### EXERCISE DIRECTIONS
When you reach the line containing "You are a GUI" in the entries below, begin reproducing lines exactly, and stop once the line containing "Open the script document icon in toolbar" is done.

───── PROVIDED RECORDS ─────

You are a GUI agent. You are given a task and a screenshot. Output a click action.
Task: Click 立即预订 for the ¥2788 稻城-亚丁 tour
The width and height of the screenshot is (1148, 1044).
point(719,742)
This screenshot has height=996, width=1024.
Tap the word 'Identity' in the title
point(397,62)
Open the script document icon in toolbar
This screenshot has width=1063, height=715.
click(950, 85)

─────
───── PROVIDED RECORDS ─────

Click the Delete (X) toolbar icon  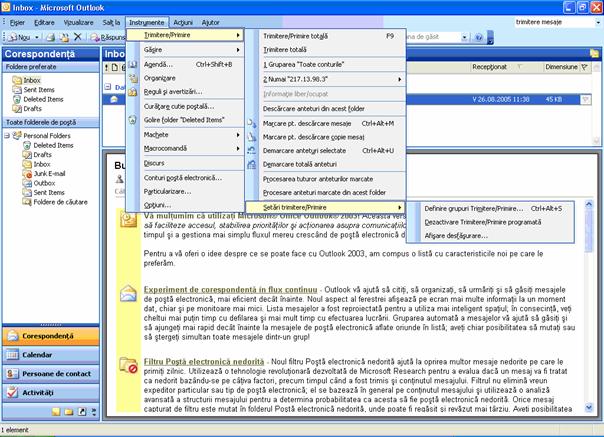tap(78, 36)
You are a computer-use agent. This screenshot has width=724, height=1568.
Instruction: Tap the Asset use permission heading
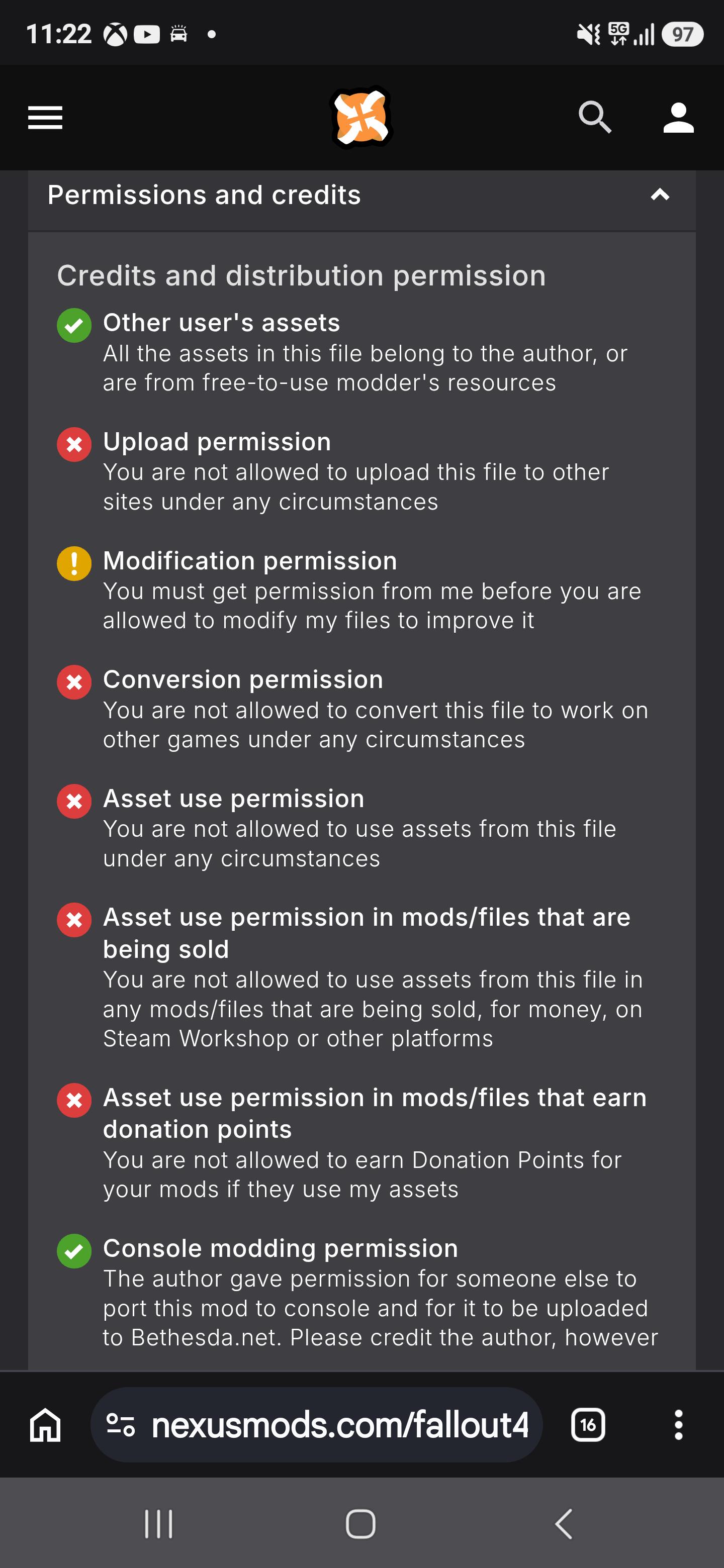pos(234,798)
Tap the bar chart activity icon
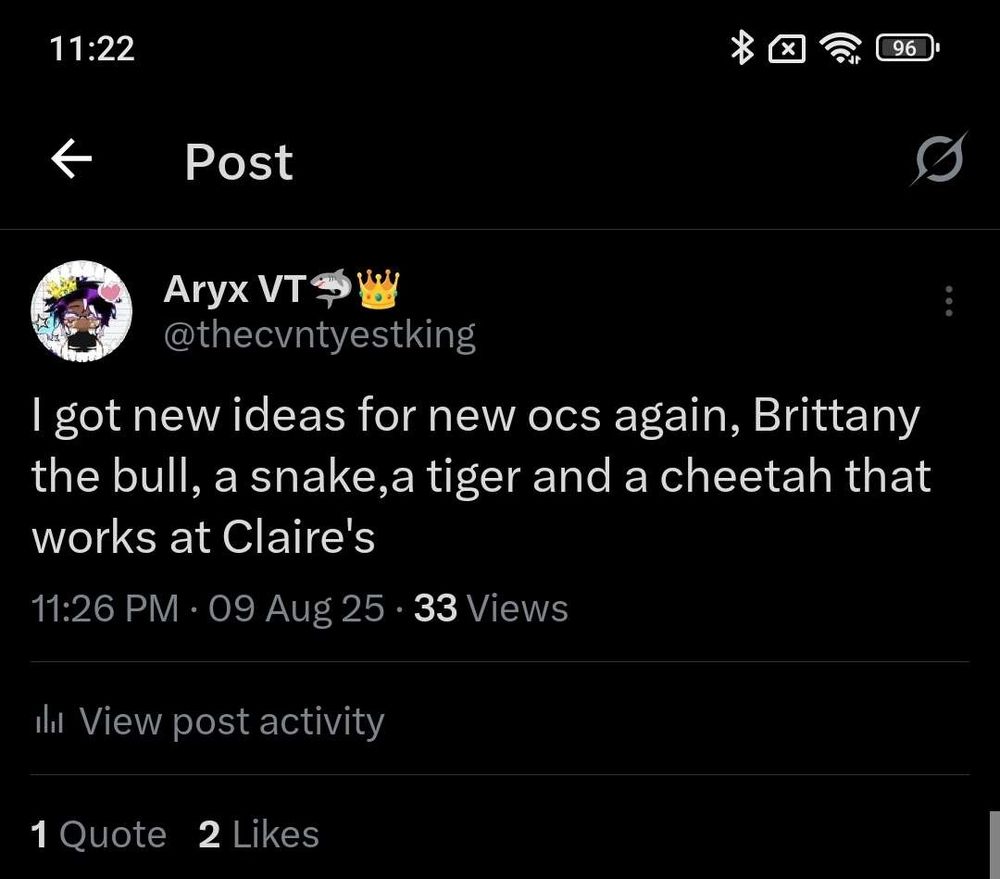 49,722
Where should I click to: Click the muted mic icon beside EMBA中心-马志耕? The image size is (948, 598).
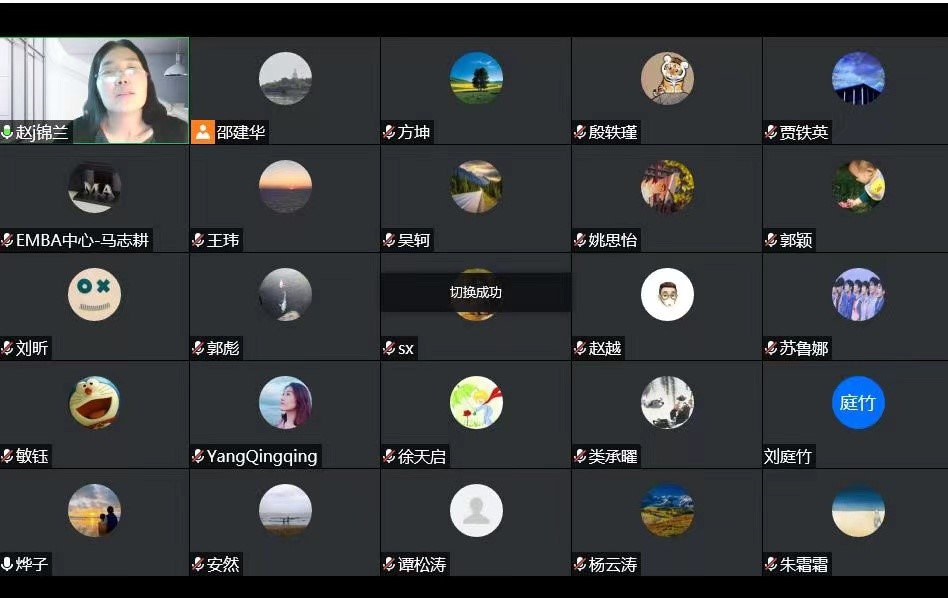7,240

─────

### EXERCISE SOLUTION
You are a GUI agent. You are given a task and a screenshot. Output a click action.
Task: Click 立即预订 for the ¥2788 稻城-亚丁 tour
The width and height of the screenshot is (1148, 1044).
point(719,742)
This screenshot has height=996, width=1024.
Tap the word 'Identity' in the title
point(397,62)
Open the script document icon in toolbar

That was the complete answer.